Patents on climate-ready seeds
Cambia, an Australian organisation, has created The Lens, an open-access database listing all the biotech patents in the world. A search in this database using the keyword “abiotic stress” comes to the following results.
To date, 43,000 patents have been applied for, including more than 39,000 in the United States, corresponding to 21,000 patent families2. A good half of these patents have been granted (24,000) and around 10,000 are under examination. The remaining patents have been abandoned for one reason or another. Research about climate-ready seeds got off to a slow start in the 2000s. The growth of patent applications has been very clear since 2010, and has been continuing to this day. It’s worth reminding the scientific context: the late 2000s and early 2010s saw the emergence of various genome modification tools that can be used to produce “new GMOs” from NGTs. For example, patent applications for Crispr/Cas were filed in 2012. The financial stakes involved in controlling these tools are potentially enormous (see p.3). If scientists and engineers succeed in creating climate-ready varieties, there is a real risk that they will invade the global seed market, as Roundup Ready varieties did in their day. Hence the intense pressure from the industry and the European Commission to deregulate NGTs: “we must not fall behind on international competition“, the same old rhetoric. “Feeding the planet in the context of the ecological crisis” is a modest way of dressing up this race for profit.
The figures from The Lens confirm the massive dominance of the Big Four: they own the bulk of inventions, either directly or through their subsidiaries. Bayer, which acquired Monsanto in 2018, holds almost 50%, Corteva around 30%, with BASF and Syngenta sharing around 10% of patent families. Of the 15 largest owners, only one, Stine Seeds Farm, does not belong to the Big Four. The concentration of intellectual property in the field of climate-ready seeds is therefore massive. The public sector is very poorly represented: the four institutions at the forefront of this type of research (the University of California, Harvard, MIT and the Broad Institute – whose public-private status is unclear) share just over 500 patent families. That being said, ownership does not always mean control, and everything depends on the characteristics of the licences granted by the owners to the patent users.
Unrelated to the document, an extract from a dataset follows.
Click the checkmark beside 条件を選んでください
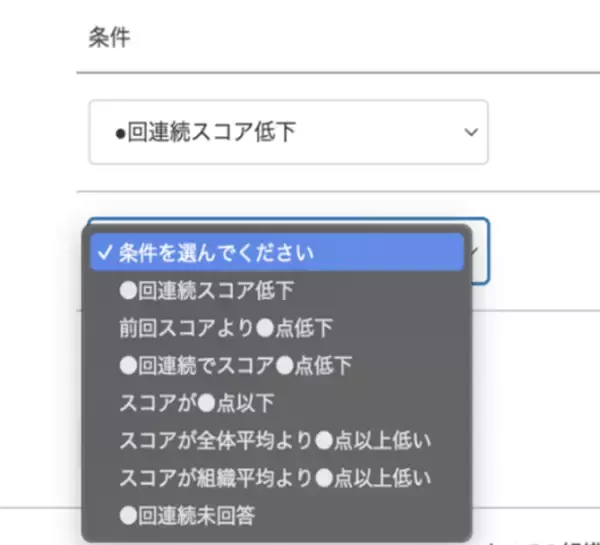This screenshot has width=600, height=545. pyautogui.click(x=105, y=252)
The Big Four are clearly betting on the “new GMOs” resulting from NGTs. If the applications of these techniques were to be widely developed, they would be in a position to appropriate not only part of the base of the global food chain, but even more importantly, the biological processes at the basis of life on Earth…
1ETC Group, Capturing “Climate genes”. Gene Giants Stockpile “Climate-Ready” Patents, 2011.
ETC ironically calls these genes “Climate-Ready” in reference to the “Round-up Ready” genes of the first generation of GMOs. For an example of a patent, see National Institute of Agrobiological Science, Japan, C3 Plants Expressing Photosynthetic Enzyme of C4 Plants.
2A family of patents relates to the same invention, which may be applied for in several jurisdictions. Figures are rounded to simplify reading.